In all these projects and tools, including the most promising Pundit, our experience demonstrated that none of them enables the exploitation of a full-fledged domain ontology, driving the annotation user interface, and including an effective support to the definition and characterization of new entities, as required by the PRiSMHA approach.
In the last few decades, many efforts have also been spent integrating and connecting heterogeneous ontologies. The so-called alignment operation aims at building a generic and shared schema that plays its role as an interface between syntactically and semantically heterogeneous metadata [Alma'aitah et al.
2020]. The CIDOC-CRM ontology is probably the best-known project aimed at supporting integration and connection of heterogeneous sources of Cultural Heritage knowledge [Crofts et al.

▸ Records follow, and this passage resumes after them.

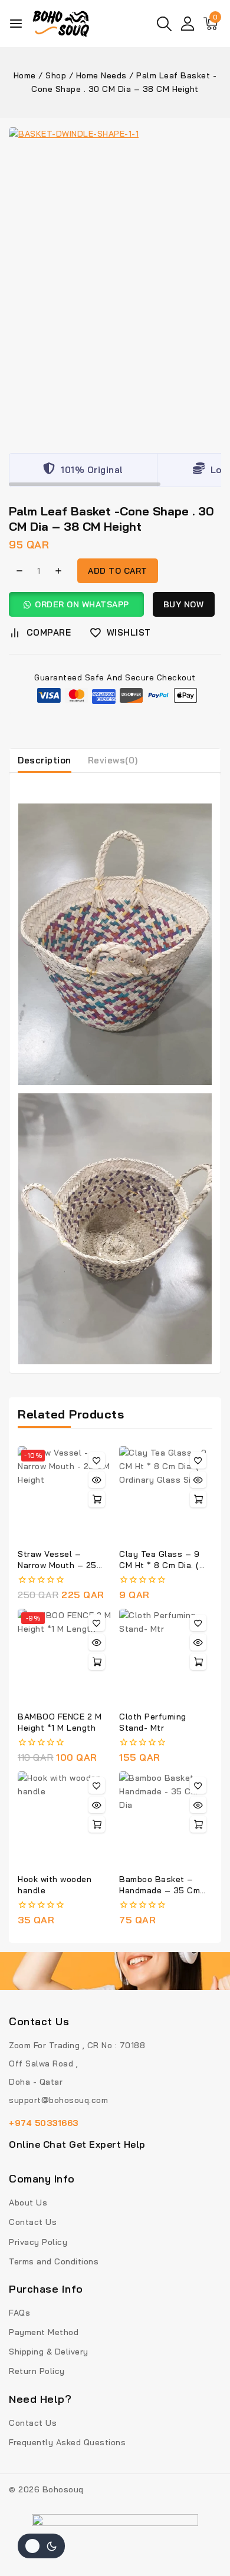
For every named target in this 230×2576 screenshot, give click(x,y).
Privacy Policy (38, 2242)
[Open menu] (16, 23)
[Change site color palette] (41, 2546)
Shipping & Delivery (48, 2351)
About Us (28, 2202)
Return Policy (37, 2371)
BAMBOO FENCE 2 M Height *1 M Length (59, 1722)
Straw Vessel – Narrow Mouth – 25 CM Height (57, 1565)
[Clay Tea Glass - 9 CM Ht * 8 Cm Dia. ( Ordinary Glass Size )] (165, 1492)
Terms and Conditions (53, 2261)
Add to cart (117, 571)
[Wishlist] (96, 1460)
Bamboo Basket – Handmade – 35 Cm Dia (159, 1890)
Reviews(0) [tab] (113, 760)
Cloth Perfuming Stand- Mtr (152, 1722)
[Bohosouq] (61, 23)
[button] (81, 604)
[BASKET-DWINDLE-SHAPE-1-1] (115, 282)
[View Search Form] (164, 23)
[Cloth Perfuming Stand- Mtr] (165, 1655)
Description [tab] (44, 760)
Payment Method (43, 2332)
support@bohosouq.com (58, 2100)
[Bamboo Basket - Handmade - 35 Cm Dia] (165, 1817)
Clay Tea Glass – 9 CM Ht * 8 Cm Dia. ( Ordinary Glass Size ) (163, 1565)
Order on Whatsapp (82, 604)
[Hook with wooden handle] (64, 1817)
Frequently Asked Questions (67, 2442)
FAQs (19, 2312)
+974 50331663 (43, 2123)
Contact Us (33, 2222)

2003]. Other projects are worth mentioning, like, for instance, the REACH project [Doulaverakis et al.
2005], aimed at defining an ontology-based representation in order to provide enhanced unified access to heterogeneous distributed Cultural Heritage digital databases, mainly focused on Greek and Roman Antiquity.
Hyvönen et al. [
2005] have successfully carried out the MuseumFinland project, with the objective of building a single access point to more than 15 museum collections. The software combines databases transforming them into a shared XML format, thus obtaining syntactic interoperability. Semantic interoperability is obtained by translating from XML to RDF, exploiting seven domain ontologies.
Daquino et al. [
2016] developed two ad hoc ontologies to describe the Zeri Photo Archive catalog, aligned with CIDOC-CRM. Finally, two initiatives should be mentioned: Data for History (dataforhistory.org), which offers a web-based platform supporting ontology development and alignment with CIDOC-CRM, and ArCo (wit.istc.cnr.it/arco), an initiative whose goal is to develop a knowledge graph for Italian Cultural Heritage by aligning top-level models and ontologies characterizing properties and actions for Cultural Heritage curation.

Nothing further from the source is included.